Pada ayat ini Allah menerangkan bahwa Pencipta langit dan bumi itu, adalah Yang Maha Pemurah yang bersemayam di atas 'Arsy. Allah bersemayam di atas 'Arsy, janganlah sekali-kali digambarkan seperti halnya seorang raja yang duduk di atas singgasananya, karena menggambarkan yang seperti itu, berarti telah menyerupakan Khaliq dengan makhluk-Nya. Anggapan seperti ini, tidak dibenarkan sama sekali oleh ajaran Islam, sesuai dengan firman Allah:

"Tidak ada sesuatu pun yang serupa dengan Dia. Dan Dia Yang Maha Mendengar, Maha Melihat." (QS asy-Syura: 11)
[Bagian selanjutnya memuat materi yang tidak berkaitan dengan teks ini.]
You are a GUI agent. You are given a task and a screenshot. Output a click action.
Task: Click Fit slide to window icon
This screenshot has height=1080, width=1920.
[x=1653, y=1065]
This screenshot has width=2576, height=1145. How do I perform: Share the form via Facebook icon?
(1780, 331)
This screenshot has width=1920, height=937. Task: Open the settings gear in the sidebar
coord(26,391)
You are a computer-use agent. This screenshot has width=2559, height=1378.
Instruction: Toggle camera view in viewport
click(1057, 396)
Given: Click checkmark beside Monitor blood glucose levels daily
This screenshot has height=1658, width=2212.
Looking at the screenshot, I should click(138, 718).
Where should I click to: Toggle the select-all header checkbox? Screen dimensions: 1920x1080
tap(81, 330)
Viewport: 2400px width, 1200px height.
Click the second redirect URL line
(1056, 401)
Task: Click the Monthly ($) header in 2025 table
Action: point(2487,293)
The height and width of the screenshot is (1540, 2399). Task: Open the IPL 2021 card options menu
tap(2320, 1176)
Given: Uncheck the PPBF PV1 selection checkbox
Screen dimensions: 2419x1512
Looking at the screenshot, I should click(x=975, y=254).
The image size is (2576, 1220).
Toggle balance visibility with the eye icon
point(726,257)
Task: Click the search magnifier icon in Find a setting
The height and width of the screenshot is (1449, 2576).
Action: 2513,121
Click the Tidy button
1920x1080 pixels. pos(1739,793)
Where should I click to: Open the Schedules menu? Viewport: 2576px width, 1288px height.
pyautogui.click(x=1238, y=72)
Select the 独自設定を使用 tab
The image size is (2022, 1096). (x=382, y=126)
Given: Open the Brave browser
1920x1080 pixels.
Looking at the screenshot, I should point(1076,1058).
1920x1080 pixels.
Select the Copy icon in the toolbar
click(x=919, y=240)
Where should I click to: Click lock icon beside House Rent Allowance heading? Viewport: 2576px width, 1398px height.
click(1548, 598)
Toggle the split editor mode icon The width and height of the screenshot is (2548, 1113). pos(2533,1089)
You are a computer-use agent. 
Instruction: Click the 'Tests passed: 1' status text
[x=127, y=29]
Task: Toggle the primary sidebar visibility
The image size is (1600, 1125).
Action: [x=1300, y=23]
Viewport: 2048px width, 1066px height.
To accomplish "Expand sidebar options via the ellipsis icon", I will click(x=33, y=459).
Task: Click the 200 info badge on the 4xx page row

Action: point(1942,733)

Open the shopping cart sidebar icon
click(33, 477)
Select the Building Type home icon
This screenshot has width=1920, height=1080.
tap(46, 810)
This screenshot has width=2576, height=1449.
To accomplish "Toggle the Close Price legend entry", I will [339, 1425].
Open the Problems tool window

Ibnu Katsir berkata di dalam kitab tafsirnya, bahwa cara yang paling baik dalam memahami ayat ini ialah cara yang telah ditempuh oleh Ulama Salaf, yaitu mempercayai ungkapan sebagaimana tercantum di atas 'Arsy (duduk di atas tahta) tetapi cara atau kaifiatnya (duduk di atas tahta) tidak boleh disamakan dengan cara duduknya makhluk, seperti seseorang yang duduk di atas kursi. Hal itu sepenuhnya adalah wewenang Allah semata-mata, manusia tidak dapat mengetahui hakikatnya.

Menurut Peneliti di Aswaja NU Center PCNU Jember, Ustaz Abdul Wahab Ahmad, bila kita terima begitu saja terjemahan Qur'an berarti jawabannya sudah jelas: "Allah bersemayam". Tetapi memahaminya tidak sesederhana itu.

"Kita tak boleh membahas masalah aqidah hanya berdasarkan terjemahan saja, sebab bisa jadi terjemahannya tidak tepat. Tentu saja cara seseorang menerjemah tergantung pada mazhab yang ia anut sehingga terjemahan satu orang bisa berbeda dengan lainnya. Apalagi ini terkait dengan ayat Al-Qur’an yang memang kaya makna," kata Ustaz Abdul Wahab dalam catatannya di NU Online.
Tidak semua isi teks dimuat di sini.